On Jul 29, 2009, at 11:37 AM, Eric Barton wrote:

>> Now consider that we decide to implement somewhat better cpu
>> scheduling than that for MDS (and possibly OSTs too, though that is
>> debatable and needs some measurements), we definitely want hashing
>> based on object IDs.
> The advantage of hashing on client NID is that we can hash
> consistently at all stack levels without layering violations.  If
> clients aren't contending for the same objects, do we get the same
> benefits with hashing on NID as we get hashing on object ID?

Yes. If clients are not contending, we have same benefits, but
this never happens in the real world.
Creates in a same dir is a contention point on the dir and there is
no point in scheduling all clients on different cpus and let them
serialize, where we can free those cpus for some other set of clients
doing something else.
I guess this is less important for OSTs, since we do not recommend
letting multiple clients to access same objects anyway, but in the
case where this happens the benefit of serializing still might be there
(though for non-recommended usecase) due to reduced contention.

>> The idea was to offload this task to lustre-provided event callback,
>> but that seems to mean we add another cpu rescheduling point that
>> way (in addition to one described above). Liang told me that we
>> cannot avoid the first switch since interrupt handler cannot process
>> the actual message received as this involves accessing and updating
>> per-NID information (credits and stuff) and if we do it on multiple
>> CPUs (in case of ofed 1.4 and other lnds that can have multiple cpus
>> serving interrupts), that means a lot of lock contention potentially
>> when single client's requests arrive on multiple cpus.
> My own belief is that most if not all performance-critical use cases
> involve many more clients than there are server CPUs - i.e. we don't
> lose by trying to keep a single client's RPCs local to 1 CPU.  Note
> that this means looking through the LND protocol level into the LNET
> header as early as possible.

Absolutely. I am mostly in agreeing with you on this, except for the
above mentioned shared create (or any shared access, really) case.
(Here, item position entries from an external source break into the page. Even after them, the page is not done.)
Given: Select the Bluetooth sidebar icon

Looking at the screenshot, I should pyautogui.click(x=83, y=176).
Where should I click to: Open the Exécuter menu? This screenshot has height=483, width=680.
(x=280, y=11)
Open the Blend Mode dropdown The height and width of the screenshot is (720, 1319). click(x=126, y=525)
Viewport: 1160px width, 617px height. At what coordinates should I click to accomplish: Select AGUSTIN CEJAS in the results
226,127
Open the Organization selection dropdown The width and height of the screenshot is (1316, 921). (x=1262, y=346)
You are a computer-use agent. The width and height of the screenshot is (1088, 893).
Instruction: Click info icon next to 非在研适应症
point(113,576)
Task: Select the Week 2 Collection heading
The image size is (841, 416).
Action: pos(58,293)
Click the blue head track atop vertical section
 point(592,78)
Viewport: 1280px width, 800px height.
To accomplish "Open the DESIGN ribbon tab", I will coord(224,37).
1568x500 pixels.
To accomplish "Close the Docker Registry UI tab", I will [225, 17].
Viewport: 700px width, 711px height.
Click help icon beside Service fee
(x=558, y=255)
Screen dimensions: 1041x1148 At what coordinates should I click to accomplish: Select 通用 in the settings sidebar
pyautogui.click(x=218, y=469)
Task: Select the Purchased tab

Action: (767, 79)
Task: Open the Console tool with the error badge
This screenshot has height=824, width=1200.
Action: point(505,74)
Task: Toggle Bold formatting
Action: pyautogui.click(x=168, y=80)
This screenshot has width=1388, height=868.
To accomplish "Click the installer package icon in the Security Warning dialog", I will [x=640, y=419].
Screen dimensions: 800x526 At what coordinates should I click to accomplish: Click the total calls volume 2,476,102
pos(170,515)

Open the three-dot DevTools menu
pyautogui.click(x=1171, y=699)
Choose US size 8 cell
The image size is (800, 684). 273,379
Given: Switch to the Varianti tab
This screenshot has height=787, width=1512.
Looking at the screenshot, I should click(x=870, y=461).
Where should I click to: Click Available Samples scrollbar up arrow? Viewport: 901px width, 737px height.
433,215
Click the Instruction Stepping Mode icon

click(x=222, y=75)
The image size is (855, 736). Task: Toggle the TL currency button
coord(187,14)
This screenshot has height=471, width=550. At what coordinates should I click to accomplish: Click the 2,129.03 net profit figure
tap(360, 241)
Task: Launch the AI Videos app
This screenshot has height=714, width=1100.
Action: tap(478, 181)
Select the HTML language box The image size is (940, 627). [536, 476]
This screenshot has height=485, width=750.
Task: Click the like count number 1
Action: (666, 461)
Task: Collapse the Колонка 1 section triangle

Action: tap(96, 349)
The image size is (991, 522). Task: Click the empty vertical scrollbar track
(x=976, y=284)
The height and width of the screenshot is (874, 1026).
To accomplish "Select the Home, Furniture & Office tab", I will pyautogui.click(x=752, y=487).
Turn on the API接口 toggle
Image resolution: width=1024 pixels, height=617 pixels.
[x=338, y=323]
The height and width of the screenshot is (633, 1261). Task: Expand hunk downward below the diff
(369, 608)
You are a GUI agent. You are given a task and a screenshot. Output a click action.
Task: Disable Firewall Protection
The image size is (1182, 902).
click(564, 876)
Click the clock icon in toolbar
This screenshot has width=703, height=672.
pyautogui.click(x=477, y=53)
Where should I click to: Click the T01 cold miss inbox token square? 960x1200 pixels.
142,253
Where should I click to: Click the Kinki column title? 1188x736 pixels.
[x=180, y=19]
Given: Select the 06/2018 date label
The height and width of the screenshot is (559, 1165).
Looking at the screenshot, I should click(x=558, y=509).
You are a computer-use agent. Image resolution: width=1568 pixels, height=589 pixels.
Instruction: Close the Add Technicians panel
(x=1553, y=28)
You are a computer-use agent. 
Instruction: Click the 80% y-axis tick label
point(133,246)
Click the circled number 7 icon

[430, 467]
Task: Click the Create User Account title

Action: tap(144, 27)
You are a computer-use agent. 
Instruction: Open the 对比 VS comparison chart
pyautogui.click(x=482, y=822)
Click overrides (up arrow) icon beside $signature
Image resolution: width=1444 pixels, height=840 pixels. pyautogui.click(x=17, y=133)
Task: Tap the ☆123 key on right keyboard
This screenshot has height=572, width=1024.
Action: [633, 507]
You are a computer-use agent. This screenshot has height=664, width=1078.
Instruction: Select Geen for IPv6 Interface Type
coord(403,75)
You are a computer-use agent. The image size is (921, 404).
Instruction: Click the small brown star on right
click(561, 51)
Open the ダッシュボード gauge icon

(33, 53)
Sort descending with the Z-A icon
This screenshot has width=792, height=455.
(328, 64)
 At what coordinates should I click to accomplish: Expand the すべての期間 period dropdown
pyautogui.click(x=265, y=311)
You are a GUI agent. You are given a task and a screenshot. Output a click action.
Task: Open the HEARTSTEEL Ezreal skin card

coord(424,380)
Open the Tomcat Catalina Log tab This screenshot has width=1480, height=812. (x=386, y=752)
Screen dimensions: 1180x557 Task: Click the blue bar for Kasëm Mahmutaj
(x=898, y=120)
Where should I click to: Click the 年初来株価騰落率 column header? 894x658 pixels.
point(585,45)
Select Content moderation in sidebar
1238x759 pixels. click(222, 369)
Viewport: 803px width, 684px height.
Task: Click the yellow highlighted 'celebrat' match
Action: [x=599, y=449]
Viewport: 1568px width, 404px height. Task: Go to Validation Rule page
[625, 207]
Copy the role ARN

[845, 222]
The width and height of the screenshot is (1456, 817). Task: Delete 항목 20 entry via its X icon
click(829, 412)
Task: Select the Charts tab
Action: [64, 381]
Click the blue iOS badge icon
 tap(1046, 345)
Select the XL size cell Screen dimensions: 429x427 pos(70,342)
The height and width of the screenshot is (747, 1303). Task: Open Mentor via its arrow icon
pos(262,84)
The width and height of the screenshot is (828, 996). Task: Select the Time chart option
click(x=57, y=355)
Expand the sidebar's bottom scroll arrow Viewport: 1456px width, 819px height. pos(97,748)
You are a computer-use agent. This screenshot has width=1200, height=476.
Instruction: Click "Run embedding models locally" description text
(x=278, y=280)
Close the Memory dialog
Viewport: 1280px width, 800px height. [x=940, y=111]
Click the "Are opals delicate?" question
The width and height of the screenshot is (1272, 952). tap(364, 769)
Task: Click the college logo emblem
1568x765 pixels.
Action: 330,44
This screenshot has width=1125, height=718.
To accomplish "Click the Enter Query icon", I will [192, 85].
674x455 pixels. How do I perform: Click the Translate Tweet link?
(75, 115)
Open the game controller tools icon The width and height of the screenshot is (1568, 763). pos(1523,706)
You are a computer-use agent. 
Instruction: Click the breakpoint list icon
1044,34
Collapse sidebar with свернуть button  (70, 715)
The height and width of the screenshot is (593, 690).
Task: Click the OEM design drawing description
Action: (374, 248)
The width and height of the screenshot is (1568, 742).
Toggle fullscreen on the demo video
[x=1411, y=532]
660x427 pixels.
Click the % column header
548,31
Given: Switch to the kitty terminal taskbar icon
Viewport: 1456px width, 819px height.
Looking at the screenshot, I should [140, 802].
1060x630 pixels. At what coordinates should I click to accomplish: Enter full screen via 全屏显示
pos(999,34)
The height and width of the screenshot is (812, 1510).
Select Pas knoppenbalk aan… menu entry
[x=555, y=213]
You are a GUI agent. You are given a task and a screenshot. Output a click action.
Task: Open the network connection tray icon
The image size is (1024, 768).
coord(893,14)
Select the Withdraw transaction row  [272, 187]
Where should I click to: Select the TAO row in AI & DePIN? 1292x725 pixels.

>> (of course we can try to encode this information somewhere in actual
>> message header like xid now where lnet interrupt handler can access
>> it and use in its hash algorithm, but that way we give away a lot of
>> flexibility, so this is not the best solution, I would think).
> It would be better to add an additional "hints" field to LNET messages
> which could be used for this purpose.

Yup. We need an API for lustre to specify those hints when passing
a message to lnet.
The big part here is - should we then allow lnet to actually use this
hint? If yes - we lose a lot of flexibility (suppose we have a contended
object1 with a big queue of request piled for this object1.
Theoretically in the future we might have an ability to detect this
situation and when a request arrives for another object2 whose hash  
would
also redistribute it to the same cpu that is now busy with working  
through
all the request1 accesses, we can schedule it to different cpu (and  
remember
that all requests for object2 should now go to that different cpu)  
that is
completely idle a the moment.

>> Another scenario that I have not seen discussed but that is
>> potentially pretty important for MDS is ability to route expected
>> messages (the ones like rep-ack reply) to a specific cpu regardless
>> of what NID did it come from. E.g. if we did rescheduling of MDS
>> request to some CPU and this is a difficult reply, we definitely
>> want the confirmation to be processed on that same cpu that sent the
>> reply originally, since it references all the locks supposedly
>> served by that CPU, etc. This is better to happen within LNET. I
>> guess similar thing might be beneficial to clients too where a reply
>> is received on the same CPU that sent original request in hopes that
>> the cache is still valid and the processing would be so much faster
>> as a result.
> You could use a "hints" field in the LNET header for this.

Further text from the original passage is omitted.